• Listed records:
================================
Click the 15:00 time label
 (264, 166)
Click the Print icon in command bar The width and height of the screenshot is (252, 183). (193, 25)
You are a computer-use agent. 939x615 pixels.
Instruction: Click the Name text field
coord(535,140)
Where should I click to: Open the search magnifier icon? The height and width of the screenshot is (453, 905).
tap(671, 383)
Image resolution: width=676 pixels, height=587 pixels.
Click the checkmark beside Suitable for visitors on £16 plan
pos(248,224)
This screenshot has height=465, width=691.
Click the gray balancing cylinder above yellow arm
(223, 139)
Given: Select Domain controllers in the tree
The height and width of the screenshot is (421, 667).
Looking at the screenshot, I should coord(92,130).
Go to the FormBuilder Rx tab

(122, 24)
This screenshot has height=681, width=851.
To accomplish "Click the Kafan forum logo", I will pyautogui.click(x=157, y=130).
================================
• Your task: Every line of the listing that holds "pixels" is to be counted; give only the resulting number.

• Solution below: 2